As of October 2025, the [production Wordfence vulnerability data feed](https://www.wordfence.com/api/intelligence/v2/vulnerabilities/production) is over 117 MB.

[`Client::fetch()`](./src/Client.php) downloads the feed into memory and `json_decode()` the entire feed all in one go.

It causes PHP to run out of memory.



A possible solution is to use a streaming JSON parser like [`json.Decoder`](https://pkg.go.dev/encoding/json#example-Decoder.Decode-Stream) in Go.

If you know how to do that in PHP, please send pull requests. :bow:



> [!TIP]

> **Hire Tang Rufus!**

>

> There is no need to understand any of these quirks.

> Let me handle them for you.

> I am seeking my next job, freelance or full-time.

>

> If you are hiring PHP / Ruby / Go developers,

> contact me at https://typist.tech/contact/



## Installation



```sh

composer require typisttech/wordfence-api

```



## Credits



[`Wordfence API`](https://github.com/typisttech/wordfence-api) is a [Typist Tech](https://typist.tech) project and maintained by [Tang Rufus](https://x.com/TangRufus), freelance developer [for hire](https://typist.tech/contact/).



Full list of contributors can be found [on GitHub](https://github.com/typisttech/wordfence-api/graphs/contributors).



## Copyright and License



This project is a [free software](https://www.gnu.org/philosophy/free-sw.en.html) distributed under the terms of the MIT license.

For the full license, see [LICENSE](./LICENSE).



### Wordfence Intelligence Terms and Conditions



Before using Wordfence Vulnerability Data Feed API, you must read and agree to the [Wordfence Intelligence Terms and Conditions](https://www.wordfence.com/wordfence-intelligence-terms-and-conditions/).



Learn more at [Wordfence help documentation](https://www.wordfence.com/help/wordfence-intelligence/v2-accessing-and-consuming-the-vulnerability-data-feed/#vulnerability-data-feed).

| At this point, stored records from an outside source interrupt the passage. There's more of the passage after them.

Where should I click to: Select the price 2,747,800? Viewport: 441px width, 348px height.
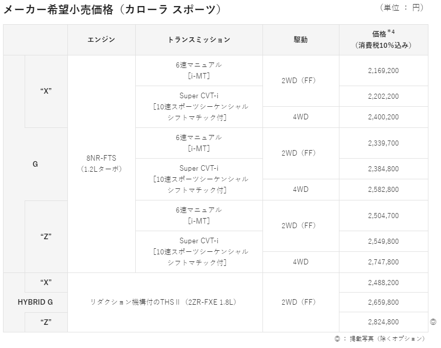(x=383, y=262)
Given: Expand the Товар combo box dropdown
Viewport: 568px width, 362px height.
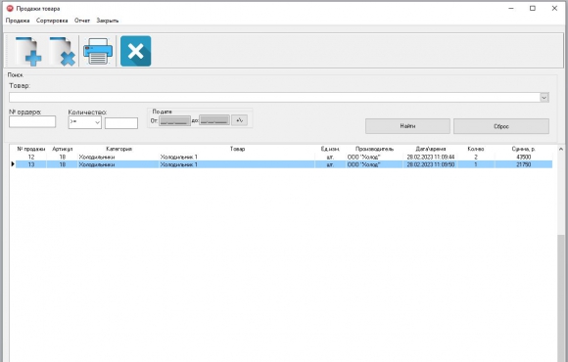Looking at the screenshot, I should 544,98.
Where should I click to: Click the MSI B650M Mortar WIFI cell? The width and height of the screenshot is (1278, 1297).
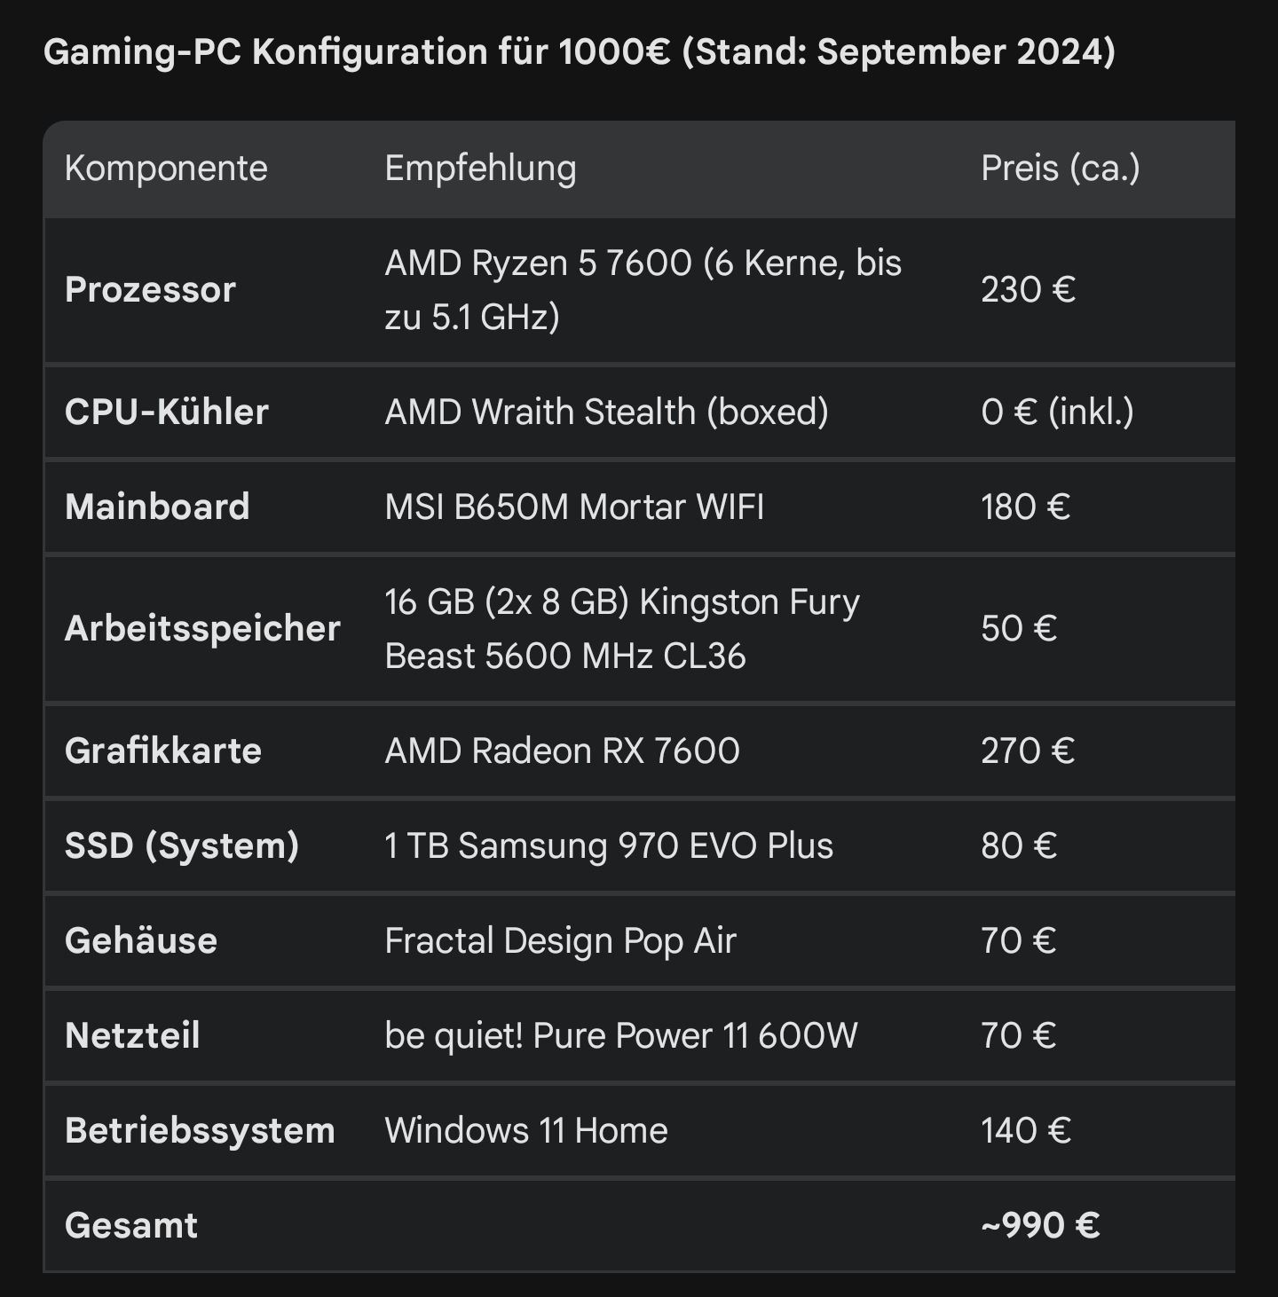pos(574,507)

If you have any questions about the terms and conditions, please contact Wordfence directly.



### MITRE Attribution Requirement



Any company or individual who uses Wordfence vulnerability database API needs to display the MITRE copyright claims included in that vulnerability record for any MITRE vulnerabilities that they display to their end user.



Learn more at [Wordfence help documentation](https://www.wordfence.com/help/wordfence-intelligence/v2-accessing-and-consuming-the-vulnerability-data-feed/#mitre_attribution_requirement).



If you have any questions about the attribution requirement, please contact Wordfence directly.



## Contribute



Feedbacks / bug reports / pull requests are welcome.